Data sharing—following the success of the FP7 Open Access pilot, it is unsurprising that funding agencies have sought a similar access paradigm for research data. Certainly, data can be completely open and freely available for reuse, such as public sector data, which although typically lacking inherent value, can yield derived value, such as services developed to locate preferred parking zones based on municipal parking fine data or suitable bathing areas based on municipal water quality data [
40]. There will though be legitimate reasons for data remaining entirely closed e.g., where there is inherent commercial, financial or intellectual value. To address such circumstances, i.e., where consortia consider that little or no data are available or suitable for open access, the European Commission allows complete withdrawal from the ORD pilot (commonly known as opt-out) at any stage during the project lifecycle, even after the Grant Agreement has been signed. While the authors have experience both of both circumstances, typically data will be positioned somewhere between the extremes of the data access spectrum. Again, the European Commission recognises this circumstance and although promoting open access to research data is a core principle of the H2020 ORD pilot, making the entirety of project data open has never been mandatory [
41]. Specifically, the principle of “as open as possible, as closed as necessary” allows for keeping certain data sets open and others closed. Even so, the notion that data access can simply be open or closed ignores the complexities of data sharing. Hence, further measures may be required.

Data section –
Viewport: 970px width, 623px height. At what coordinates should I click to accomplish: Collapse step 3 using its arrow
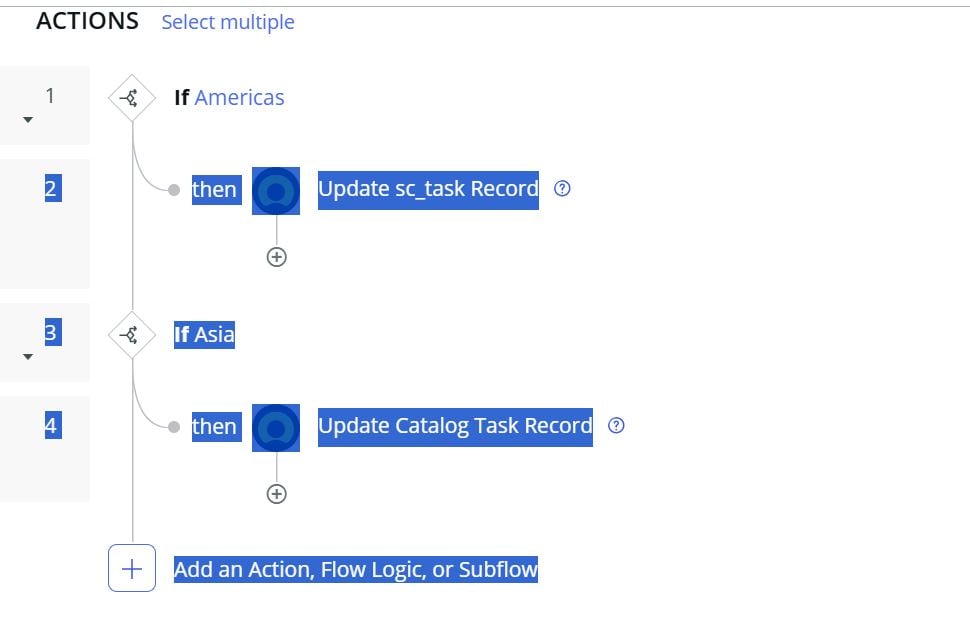pyautogui.click(x=28, y=357)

Written exercise –
Pick up the passage on open access under the H2020 pilot and continue it from its last sentence.

Answer for this exercise –
Data may be open but the owner expects acknowledgement in derivative works, which would require that the data are accompanied by bibliographic data and a licence. Conversely, data may be nominally closed but made available if sharing is on mutually beneficial terms, which would require the data can be discovered and access requests submitted. Both these circumstances can be addressed by enabling data for citation. Irrespective of whether open or closed, data citation ensures the data can be discovered and the data creators acknowledged. Beyond these benefits, citing data also allows for data transparency, thereby facilitating the verification of results. Furthermore, where data citation relies on a digital identifier, such as the digital object identifier (DOI), there is scope for machine-readability and long-term preservation. Identifiers ensure the data with which they are associated can be discovered irrespective of usage licences. The practice of citing data typically relies on infrastructures that generate and assign DOIs and store metadata for data sets. Data repositories that register identifiers automatically via such infrastructures are becoming more common, e.g., Zenodo [
33] assigns DataCite DOIs for all uploads [
22]. Similarly, in the context of those EC-funded projects where the JRC has participated, extensive use has been made of the DataCite framework. The DataCite metadata schema ensures sufficient bibliographic data are available for citation and that the terms of (re)use are specified. The platforms that DataCite operates expose the metadata in various formats, thereby promoting discoverability and reuse [
42,
43].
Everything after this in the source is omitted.